C'est fort, intense, profond, mais vraiment terrible.
L'atmosphère est plutôt oppressante, c'est la fin de la guerre de Sécession, les hommes en reviennent ayant vu tant de cadavres couvrant des champs entiers, et des collines... à croire que «ça ne finirait jamais, qu'on allait continuer à se tuer et à se faire tuer jusqu'au jour où il n'y aurait plus personne de vivant.». Ils sont de retour dans cette maison d'une sinistre laideur, aux airs de sépulcre, où les yeux des portraits de la famille Mannon, accrochés au mur du salon, semblent «pleins d'une intense amertume et figés par-delà la vie, la tuant sous leur mépris, tant il est inconvenant de vivre».

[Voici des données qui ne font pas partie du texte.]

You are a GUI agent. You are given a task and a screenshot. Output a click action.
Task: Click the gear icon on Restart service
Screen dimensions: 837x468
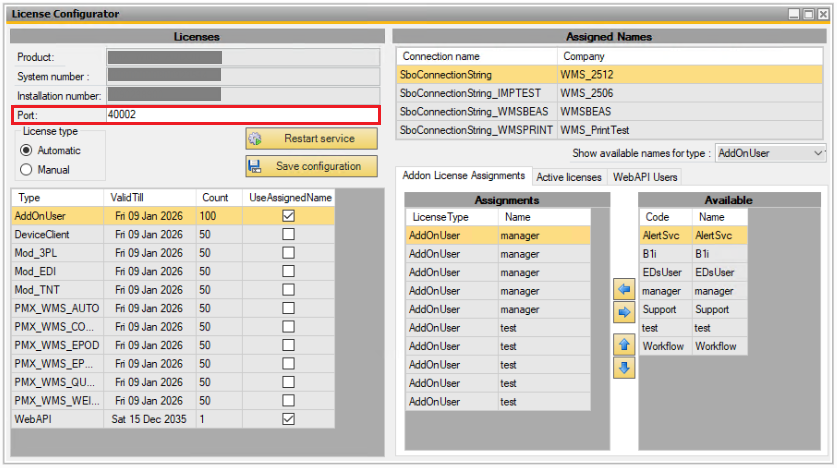tap(256, 138)
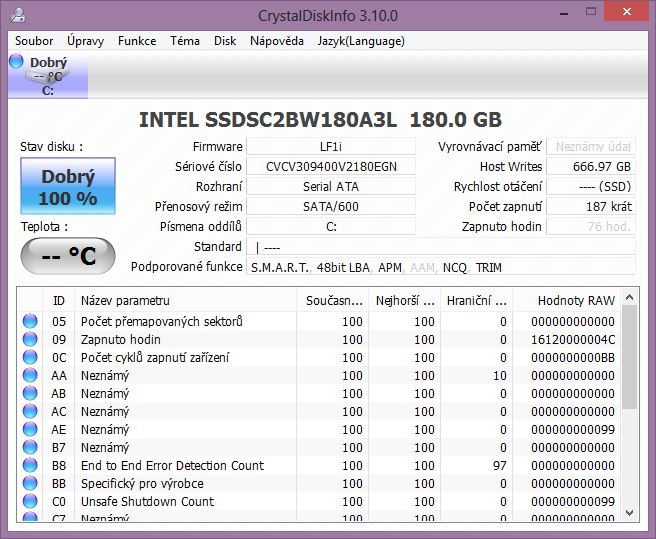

Il faut dire que chez les Mannon, la vie n'est pas un long fleuve tranquille (Normal, vous me direz, vu qu'O'Neill s'inspire de la malédiction des Atrides): adultère, désir incestueux, suicides, meurtres, etc - on ne peut pas dire que la pièce soit dépourvue d'une grooosse tension dramatique.
Pris dans un tourbillon de haine, violence, vengeance, culpabilité, asphyxiés par un puritanisme mortifère, les personnages rêvent tous d'îles bienheureuses, où tout serait innocence et beauté, chaleur et paix, sensualité heureuse, où ils pourraient échapper à ce «quelque chose de pourri dans les murs», à la puissance destructrice, délétère, des liens familiaux.

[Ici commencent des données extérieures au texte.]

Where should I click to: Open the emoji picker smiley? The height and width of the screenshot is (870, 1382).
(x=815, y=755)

«Là-bas, on peut oublier les hommes et tous leurs sales rêves d'argent et de puissance.»
Mais c'est le deuil qui sied à Electre, pas le Paradis d'avant le Péché, et dans cette version Amérique puritaine de la tragédie grecque, les îles bienheureuses ne sont-elles pas vouées à rester inatteignables ou à devenir des îles perdues?
Puissant, mais vraiment pas une lecture confortable.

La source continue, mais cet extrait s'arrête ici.